Если слависту из Кёльна удалось, как мне кажется, пройти по зыбкой грани между жанрами популярного путеводителя по иностранной культуре и монографического исследования, то Александру Личеву так и не посчастливилось в книге “Понять Россию. Ключ к русской сущности” нащупать верную тональность разговора. Здесь нет ни малейших признаков личной, биографической заинтересованности автора в прояснении обсуждаемых проблем5, нет также ни академической обстоятельности, ни эссеистической яркости и парадоксальности изложения6. Полноте, да что же есть-то? — спросит заинтригованный читатель. Ничего, ничего, молчание... На четвертой странице багряной обложки книги Личева всем, кто уже успел посетить Россию лично либо убедиться в ее загадочности заочно, обещают некий “концентрат факторов, оказавших решающее влияние на формирование духовности этой страны и ее людей”. Дело ясное: после чтения книги любой желающий сможет приблизиться к пониманию “загадки России”. В предисловии Л. Гельдзетцера, тоже дюссельдорфского профессора, логика “не бойтесь русского медведя” получает дальнейшее развитие: “нерусские смогут прийти к утешительному заключению о том, что русские тоже люди, они имеют с каждым из нас столько общего, что к ним уже на основании этой общности возможно отнестись с симпатией”.

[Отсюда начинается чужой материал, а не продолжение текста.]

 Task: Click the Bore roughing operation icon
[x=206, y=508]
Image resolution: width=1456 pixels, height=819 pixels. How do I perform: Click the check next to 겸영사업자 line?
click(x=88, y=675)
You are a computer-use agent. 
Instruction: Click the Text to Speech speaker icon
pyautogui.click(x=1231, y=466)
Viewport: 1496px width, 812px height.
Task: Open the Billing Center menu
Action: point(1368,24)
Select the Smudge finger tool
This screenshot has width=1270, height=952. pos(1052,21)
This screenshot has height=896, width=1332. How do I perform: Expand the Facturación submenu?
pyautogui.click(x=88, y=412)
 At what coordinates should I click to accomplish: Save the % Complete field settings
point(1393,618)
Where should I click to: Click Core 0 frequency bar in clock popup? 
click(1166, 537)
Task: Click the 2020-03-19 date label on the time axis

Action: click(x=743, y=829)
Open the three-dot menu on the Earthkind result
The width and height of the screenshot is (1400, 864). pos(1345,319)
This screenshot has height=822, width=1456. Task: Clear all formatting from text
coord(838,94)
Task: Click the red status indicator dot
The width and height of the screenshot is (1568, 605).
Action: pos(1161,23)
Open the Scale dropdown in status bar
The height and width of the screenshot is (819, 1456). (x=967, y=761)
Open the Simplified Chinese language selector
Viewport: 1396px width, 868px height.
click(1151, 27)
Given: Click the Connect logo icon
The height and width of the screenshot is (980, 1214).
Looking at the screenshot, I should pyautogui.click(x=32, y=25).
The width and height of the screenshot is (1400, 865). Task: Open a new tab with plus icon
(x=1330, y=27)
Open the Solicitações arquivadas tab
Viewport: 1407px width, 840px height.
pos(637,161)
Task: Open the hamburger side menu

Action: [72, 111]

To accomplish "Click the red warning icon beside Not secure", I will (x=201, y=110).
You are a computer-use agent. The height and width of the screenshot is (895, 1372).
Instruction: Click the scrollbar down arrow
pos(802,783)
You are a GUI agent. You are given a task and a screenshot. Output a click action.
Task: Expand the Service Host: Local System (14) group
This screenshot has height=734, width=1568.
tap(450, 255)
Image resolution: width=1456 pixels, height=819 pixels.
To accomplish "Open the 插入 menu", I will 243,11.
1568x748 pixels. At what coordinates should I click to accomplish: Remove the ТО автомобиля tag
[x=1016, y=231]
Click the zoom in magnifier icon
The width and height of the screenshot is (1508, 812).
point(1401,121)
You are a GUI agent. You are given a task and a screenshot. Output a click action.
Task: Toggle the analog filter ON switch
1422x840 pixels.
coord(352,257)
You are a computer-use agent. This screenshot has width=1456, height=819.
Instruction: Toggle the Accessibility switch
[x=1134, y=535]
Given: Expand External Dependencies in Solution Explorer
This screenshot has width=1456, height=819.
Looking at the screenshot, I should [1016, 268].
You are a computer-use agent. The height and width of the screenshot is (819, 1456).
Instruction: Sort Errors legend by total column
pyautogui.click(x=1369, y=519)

Трудно возражать против риторики толерантности как таковой, не стоит искать и негативный подтекст в легкой иронии авторов предисловия и аннотации. Речь вовсе не об обиде за державу. Только уж больно простенько все эти проблемы изложены в самой книжке Личева, перечисляющего во вступительном разделе распространенные клише, посредством которых обычно описываются русские. Они, дескать, дружелюбны и доверчивы, любители плотно поесть, обильно выпить, да при этом еще и песню спеть. Или, если угодно, в ином стиле: русские обладают “биполярным менталитетом” (кавычки принадлежат автору книги), который только и способен объединить в себе противоречивейшие движения “загадочной русской души”, и т. д. и т. п.
После столь содержательного зачина мы вправе рассчитывать хотя бы на то, что неосведомленному читателю в дальнейшем помогут обрести свежий способ восприятия и понимания стершихся от времени стандартных представлений, однако не тут-то было. Автор вязнет в замшелых сентенциях о том, что люди Запада, дескать, много столетий задавались вопросом, “является ли Россия Европой, Азией или вещью в себе”, — и далее в том же духе. Можно ли вообще задаваться проблемой понимания иных культур, их классифицированием? — вопрошает автор рецензируемого сочинения. Далее, разумеется, следует культовый пассаж тридцатилетней давности — первая фраза предисловия к “Словам и вещам” Мишеля Фуко, в которой французский властитель дум цитирует Борхеса, в свою очередь цитирующего некую китайскую классификацию животных7. И что же? Вывод автора предельно лаконичен: “Вопрос о сущности России остается открытым”.
Личеву не удается ни на шаг приблизиться к выяснению этой самой сущности, несмотря на многообещающие названия глав (“Русская идея”, “Русское мировоззрение”, “Русский характер”, “Русская цивилизация” и тому подобное). Автор предлагает не путь к познанию России, но поминутно излагает схематичные результаты собственных умственных усилий, предъявляя читателю то “три исторических типа мыслителей” (“восточные”, “западные” и “русские”), то подлинно русские воззрения на “человека, Бога и историю” и прочие открытия.
Стремясь к хладнокровной “объективности”, Личев даже не пытается занять какую-либо позицию по отношению к тем или иным максимам и рефлексиям. Вот, скажем, упоминаются в главе о “русской идее” сформулированные профессором истории из Вологды “шесть принципов русскости”. И что это, по мнению нашего автора: истина в последней инстанции? культурное самоописание, служащее объектом “деконструирования”? подлежащая осуждению националистическая декларация? Остается втайне. Впрочем, при чтении книги нередко возникает чувство, что тайна была бы приятнее и полезнее скороспелых прозрений. Или уж на самом деле умом Россию не понять?